2. After further communication, get the most accurate description of the problem

My query content may be: "105, Building 10, Tsinghua Garden, Haidian District, Beijing", and the Chinese word segmentation results of ik_smart are: "Beijing", "Haidian District", "Tsinghua Garden", "Building 10", and 105.

329c6198821deba882bb530ed6c4d7a4.png

User expectations: I just want to exclude the words that are pure numbers after word segmentation. That is to say: the final word segmentation results are expected to be: "Beijing", "Haidian District", "Tsinghua Garden", and "Building 10".

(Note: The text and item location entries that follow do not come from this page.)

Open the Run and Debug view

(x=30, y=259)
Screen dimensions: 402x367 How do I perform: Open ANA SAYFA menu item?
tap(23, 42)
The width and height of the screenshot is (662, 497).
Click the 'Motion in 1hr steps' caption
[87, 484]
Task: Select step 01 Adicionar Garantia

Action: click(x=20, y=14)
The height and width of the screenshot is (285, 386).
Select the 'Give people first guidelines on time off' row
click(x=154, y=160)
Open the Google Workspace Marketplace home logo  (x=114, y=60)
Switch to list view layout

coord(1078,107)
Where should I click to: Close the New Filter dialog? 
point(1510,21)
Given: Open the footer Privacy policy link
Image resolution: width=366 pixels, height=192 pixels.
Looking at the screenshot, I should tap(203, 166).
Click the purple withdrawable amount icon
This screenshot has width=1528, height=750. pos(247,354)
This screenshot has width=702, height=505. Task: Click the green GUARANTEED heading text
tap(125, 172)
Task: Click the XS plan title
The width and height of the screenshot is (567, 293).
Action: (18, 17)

To go further: 10 Buildings is a word segmentation, and the user expects to retrieve the word segmentation result: "10 Buildings". But 105 has little meaning, and the user expects to remove pure digital word segmentation units like "105" in the word segmentation stage.

3. Discussion on solutions

Are there any existing tokenizers that can meet the needs of users? So far, no!

So what to do? Only the tokenizer can be customized . As we said before, the core of the custom tokenizer is composed of three parts as shown in the figure below.

10cd09f9856118eaa60c5dba8699a2b5.png

The meaning of the three parts is as follows, combined with the above figure will be better understood.

part meaning
Character Filter Process raw text before tokenization, such as removing HTML tags, or replacing specific characters.
Tokenizer Define how to split the text into terms or tokens. For example, split text into words using spaces or punctuation.
Token Filter Perform further processing on the tokens output by the Tokenizer, such as converting to lowercase, removing stop words, or adding synonyms.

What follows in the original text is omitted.